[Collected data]
- Opening Delimiter -
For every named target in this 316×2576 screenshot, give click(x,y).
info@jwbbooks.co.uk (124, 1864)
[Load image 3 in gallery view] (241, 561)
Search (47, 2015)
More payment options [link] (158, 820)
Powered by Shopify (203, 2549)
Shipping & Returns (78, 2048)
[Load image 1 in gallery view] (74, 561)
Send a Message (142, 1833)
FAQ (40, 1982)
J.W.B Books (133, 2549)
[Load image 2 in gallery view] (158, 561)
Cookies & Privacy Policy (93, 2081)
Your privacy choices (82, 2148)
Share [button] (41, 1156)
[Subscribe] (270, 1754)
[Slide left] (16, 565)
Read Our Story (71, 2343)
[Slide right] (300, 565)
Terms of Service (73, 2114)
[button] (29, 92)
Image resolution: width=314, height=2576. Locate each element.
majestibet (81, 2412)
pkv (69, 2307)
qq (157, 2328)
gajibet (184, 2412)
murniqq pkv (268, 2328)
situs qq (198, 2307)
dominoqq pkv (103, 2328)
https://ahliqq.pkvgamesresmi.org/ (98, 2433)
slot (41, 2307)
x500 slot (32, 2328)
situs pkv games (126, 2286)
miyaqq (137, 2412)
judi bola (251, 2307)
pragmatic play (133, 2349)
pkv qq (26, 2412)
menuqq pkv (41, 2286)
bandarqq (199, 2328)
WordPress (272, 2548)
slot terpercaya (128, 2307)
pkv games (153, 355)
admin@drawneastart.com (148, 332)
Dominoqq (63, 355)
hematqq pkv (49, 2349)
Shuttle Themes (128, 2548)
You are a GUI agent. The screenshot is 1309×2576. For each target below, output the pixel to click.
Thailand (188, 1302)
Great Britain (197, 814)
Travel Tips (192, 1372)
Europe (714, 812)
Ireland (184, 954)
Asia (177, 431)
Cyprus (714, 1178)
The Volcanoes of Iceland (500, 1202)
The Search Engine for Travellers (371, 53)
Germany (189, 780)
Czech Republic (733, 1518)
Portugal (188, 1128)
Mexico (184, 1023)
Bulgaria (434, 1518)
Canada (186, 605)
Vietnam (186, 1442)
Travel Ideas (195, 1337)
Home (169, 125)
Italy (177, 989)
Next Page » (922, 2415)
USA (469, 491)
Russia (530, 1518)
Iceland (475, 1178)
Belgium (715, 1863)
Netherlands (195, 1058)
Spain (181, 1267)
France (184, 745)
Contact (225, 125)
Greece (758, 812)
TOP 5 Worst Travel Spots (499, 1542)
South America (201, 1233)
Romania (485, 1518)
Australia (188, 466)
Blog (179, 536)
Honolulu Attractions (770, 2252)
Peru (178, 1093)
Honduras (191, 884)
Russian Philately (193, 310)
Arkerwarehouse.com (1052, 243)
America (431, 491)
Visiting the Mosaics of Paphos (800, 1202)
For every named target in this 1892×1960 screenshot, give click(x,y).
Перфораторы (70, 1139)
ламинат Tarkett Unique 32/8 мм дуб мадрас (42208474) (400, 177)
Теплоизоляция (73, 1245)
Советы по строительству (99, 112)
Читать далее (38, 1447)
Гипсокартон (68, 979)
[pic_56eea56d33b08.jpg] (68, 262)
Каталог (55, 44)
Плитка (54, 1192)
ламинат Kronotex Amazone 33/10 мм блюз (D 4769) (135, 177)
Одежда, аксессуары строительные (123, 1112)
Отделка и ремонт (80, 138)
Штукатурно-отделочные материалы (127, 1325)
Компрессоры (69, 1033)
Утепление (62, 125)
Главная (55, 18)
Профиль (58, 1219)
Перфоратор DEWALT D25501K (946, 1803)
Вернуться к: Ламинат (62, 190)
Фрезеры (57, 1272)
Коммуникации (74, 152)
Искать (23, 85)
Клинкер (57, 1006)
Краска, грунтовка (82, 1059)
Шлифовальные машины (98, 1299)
- Closing Delimiter -
◆ **Problem description**
Every line in the data that holds the string "screenshot" should be returned.

◆ **Solution to the exercise**
For every named target in this 316×2576 screenshot, give click(x,y).
You are a GUI agent. The screenshot is 1309×2576. For each target below, output the pixel to click.
For every named target in this 1892×1960 screenshot, give click(x,y).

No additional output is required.